Antes que anoiteça, toque, toque, toque,

A velhinha atrás, o jumentito adiante!...

 

Toque, toque, a velha vai para o moinho,

Tem oitenta anos, bem bonito rol!...

E contudo alegre como um passarinho,

Toque, toque, e fresca como o branco linho,

De manhã nas relvas a corar ao sol.

 

Vai sem cabeçada, em liberdade franca,

O jerico ruço duma linda cor;

Nunca foi ferrado, nunca usou retranca,

Tange-o, toque, toque, a moleirinha branca

Com o galho verde duma giesta em flor.

 

Vendo esta velhita, encarquilhada e benta,

Toque, toque, toque, que recordação!

Minha avó ceguinha se me representa...

Tinha eu seis anos, tinha ela oitenta,

Quem me fez o berço fez-lhe o seu caixão!...

 

Toque, toque, toque, lindo burriquito,

Para as minhas filhas quem mo dera a mim!
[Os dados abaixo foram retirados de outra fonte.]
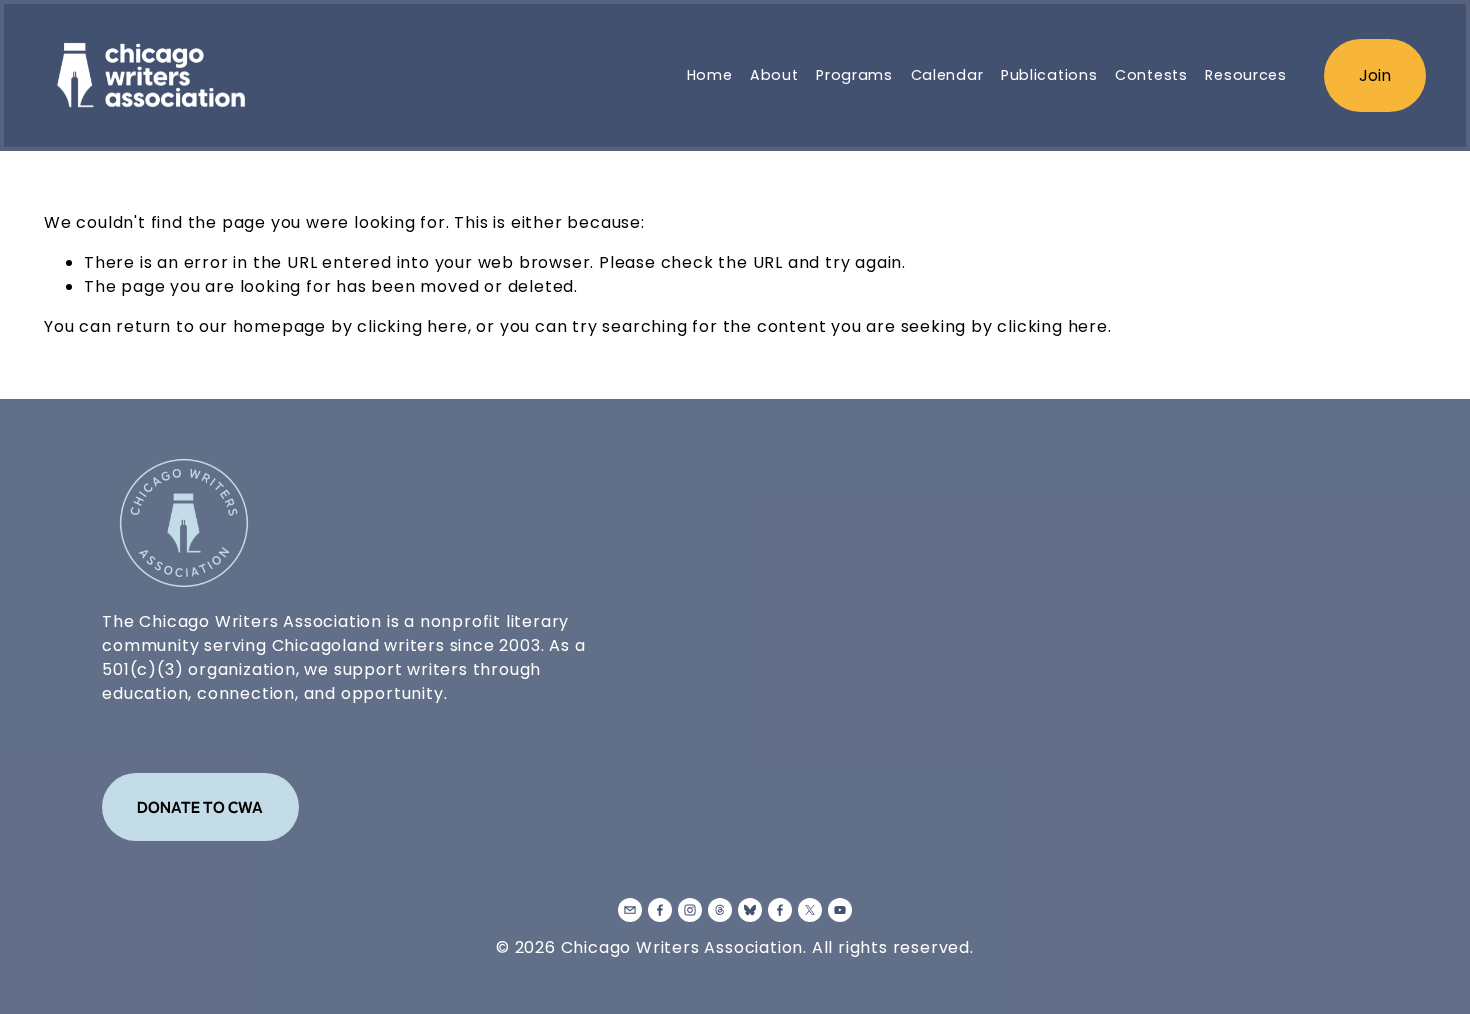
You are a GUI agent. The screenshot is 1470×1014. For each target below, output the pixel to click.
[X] (810, 910)
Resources (1245, 75)
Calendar (947, 75)
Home (710, 75)
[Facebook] (660, 910)
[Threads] (720, 910)
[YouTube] (840, 910)
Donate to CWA (200, 807)
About (774, 75)
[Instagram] (690, 910)
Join (1375, 75)
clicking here (412, 326)
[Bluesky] (750, 910)
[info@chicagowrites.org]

Nada mais gracioso, nada mais bonito!

Quando a virgem pura foi para o Egipto,

Com certeza ia num burrico assim.

 

Toque, toque, é tarde, moleirinha santa!

Nascem as estrelas, vivas, em cardume...

Toque, toque, toque, e quando o galo canta,

Logo a moleirinha, toque, se levanta,

P’ra vestir os netos, p’ra acender o lume...

 

Toque, toque, toque, como se espaneja,

Lindo o jumentinho pela estrada chã!

Tão ingénuo e humilde, dá-me, salvo seja,

Dá-me até vontade de o levar à igreja,

Baptizar-lhe a alma, p’ra a fazer cristã!

 

Toque, toque, toque, e a moleirinha antiga,

Toda, toda branca, vai numa frescata...

Foi enfarinhada, sorridente amiga,

Pela mó da azenha com farinha triga,

Pelos anjos loiros com luar de prata!...

 

Toque, toque, como o burriquito avança!

Que prazer d’outrora para os olhos meus!

Minha avó contou-me quando fui criança,

Que era assim tal qual a jumentinha mansa

Que adorou nas palhas o menino Deus...

 

Toque, toque, é noite... ouvem-se ao longe os sinos,

Moleirinha branca, branca de luar!...

Toque, toque, e os astros abrem diamantinos,

Como estremunhados querubins divinos,

Os olhitos meigos para a ver passar...

 

Toque, toque, e vendo sideral tesoiro,

Entre os milhões d’astros o luar sem véu,

O burrico pensa: Quanto milho loiro!

Quem será que mói estas farinhas d’oiro

Com a mó de jaspe que anda além no Céu!

 

in "Os Simples"

 

Guerra Junqueiro

(1850 – 1923)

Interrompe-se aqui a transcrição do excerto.